## [TASK LIST]
(1) List every Shi'ite dynasty or empire named in the passage on Shi'ism.
(2) From the passage on Shi'ism, echo everything from "Shi'ism actually has" down to "the cycle goes." word for word.

## [SUPPLIED TEXT]
Shi'ism actually has a long history of empires and strong dynasties. A few examples: The Fatimids controlled North Africa and much of the Middle East for nearly three centuries in the Middle Ages. The Safavids held a large portion of western Asia in the 17th and 18th centuries. The Buyids controlled a substantial tract of Iran and Iraq for more than a century. Shi'ites are actually quite accustomed to political power and eager to wield it. They are much like left-wing university professors: they go on and on about how everybody's out to get them and they might be extinguished at any moment, but it's mostly paranoid rhetoric, and it makes them unlikable, and not being liked makes them more paranoid, and on the cycle goes.

## [DATA FOR REVIEW]
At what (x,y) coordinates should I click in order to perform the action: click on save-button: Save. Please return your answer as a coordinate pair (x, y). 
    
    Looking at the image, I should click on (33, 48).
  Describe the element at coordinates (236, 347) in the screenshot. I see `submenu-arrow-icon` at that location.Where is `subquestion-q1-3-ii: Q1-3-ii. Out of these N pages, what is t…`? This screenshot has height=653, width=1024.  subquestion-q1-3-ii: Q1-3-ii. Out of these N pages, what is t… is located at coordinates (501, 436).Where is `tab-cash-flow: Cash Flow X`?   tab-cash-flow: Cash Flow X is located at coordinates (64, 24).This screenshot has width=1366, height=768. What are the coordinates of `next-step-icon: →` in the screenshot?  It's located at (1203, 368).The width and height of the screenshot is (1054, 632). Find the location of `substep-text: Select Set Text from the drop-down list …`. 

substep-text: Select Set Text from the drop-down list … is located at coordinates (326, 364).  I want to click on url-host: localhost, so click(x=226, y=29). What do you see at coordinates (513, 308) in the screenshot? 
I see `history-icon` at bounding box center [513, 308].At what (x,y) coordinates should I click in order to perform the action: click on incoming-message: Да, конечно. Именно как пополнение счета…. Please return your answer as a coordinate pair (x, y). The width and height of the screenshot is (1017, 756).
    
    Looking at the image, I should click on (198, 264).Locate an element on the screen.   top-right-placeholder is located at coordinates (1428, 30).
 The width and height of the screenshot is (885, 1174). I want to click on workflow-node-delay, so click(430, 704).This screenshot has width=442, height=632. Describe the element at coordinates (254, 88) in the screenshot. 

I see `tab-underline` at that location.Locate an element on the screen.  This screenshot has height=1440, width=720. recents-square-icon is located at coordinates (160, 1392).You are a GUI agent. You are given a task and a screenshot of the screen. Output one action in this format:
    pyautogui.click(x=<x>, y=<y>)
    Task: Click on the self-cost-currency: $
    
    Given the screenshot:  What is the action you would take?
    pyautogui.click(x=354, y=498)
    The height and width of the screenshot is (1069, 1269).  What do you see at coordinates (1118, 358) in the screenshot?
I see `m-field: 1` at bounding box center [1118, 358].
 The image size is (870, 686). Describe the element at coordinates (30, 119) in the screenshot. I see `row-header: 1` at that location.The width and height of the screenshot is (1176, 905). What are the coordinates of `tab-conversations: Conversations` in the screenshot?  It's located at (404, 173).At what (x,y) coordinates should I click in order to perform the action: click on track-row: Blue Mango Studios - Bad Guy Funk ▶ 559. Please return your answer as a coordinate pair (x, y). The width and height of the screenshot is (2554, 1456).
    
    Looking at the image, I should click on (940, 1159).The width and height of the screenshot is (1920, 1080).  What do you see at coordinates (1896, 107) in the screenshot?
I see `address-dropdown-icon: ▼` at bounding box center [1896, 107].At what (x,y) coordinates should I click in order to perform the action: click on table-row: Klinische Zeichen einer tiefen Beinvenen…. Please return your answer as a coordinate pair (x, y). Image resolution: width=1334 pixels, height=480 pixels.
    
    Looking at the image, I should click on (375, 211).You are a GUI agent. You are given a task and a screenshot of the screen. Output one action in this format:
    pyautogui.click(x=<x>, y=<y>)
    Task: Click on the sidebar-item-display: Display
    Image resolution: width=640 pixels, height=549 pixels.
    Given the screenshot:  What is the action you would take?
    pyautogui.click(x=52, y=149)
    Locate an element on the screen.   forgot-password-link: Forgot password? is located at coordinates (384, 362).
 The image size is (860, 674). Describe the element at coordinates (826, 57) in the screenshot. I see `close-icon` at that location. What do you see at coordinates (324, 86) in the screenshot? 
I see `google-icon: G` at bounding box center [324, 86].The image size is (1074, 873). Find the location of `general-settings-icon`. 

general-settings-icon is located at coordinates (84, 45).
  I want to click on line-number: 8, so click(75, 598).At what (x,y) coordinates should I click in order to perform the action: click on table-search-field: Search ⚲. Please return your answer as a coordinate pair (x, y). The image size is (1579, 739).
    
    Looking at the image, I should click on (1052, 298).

## [SOLUTION SET]
(1)
The Fatimids
The Safavids
The Buyids

(2)
Shi'ism actually has a long history of empires and strong dynasties. A few examples: The Fatimids controlled North Africa and much of the Middle East for nearly three centuries in the Middle Ages. The Safavids held a large portion of western Asia in the 17th and 18th centuries. The Buyids controlled a substantial tract of Iran and Iraq for more than a century. Shi'ites are actually quite accustomed to political power and eager to wield it. They are much like left-wing university professors: they go on and on about how everybody's out to get them and they might be extinguished at any moment, but it's mostly paranoid rhetoric, and it makes them unlikable, and not being liked makes them more paranoid, and on the cycle goes.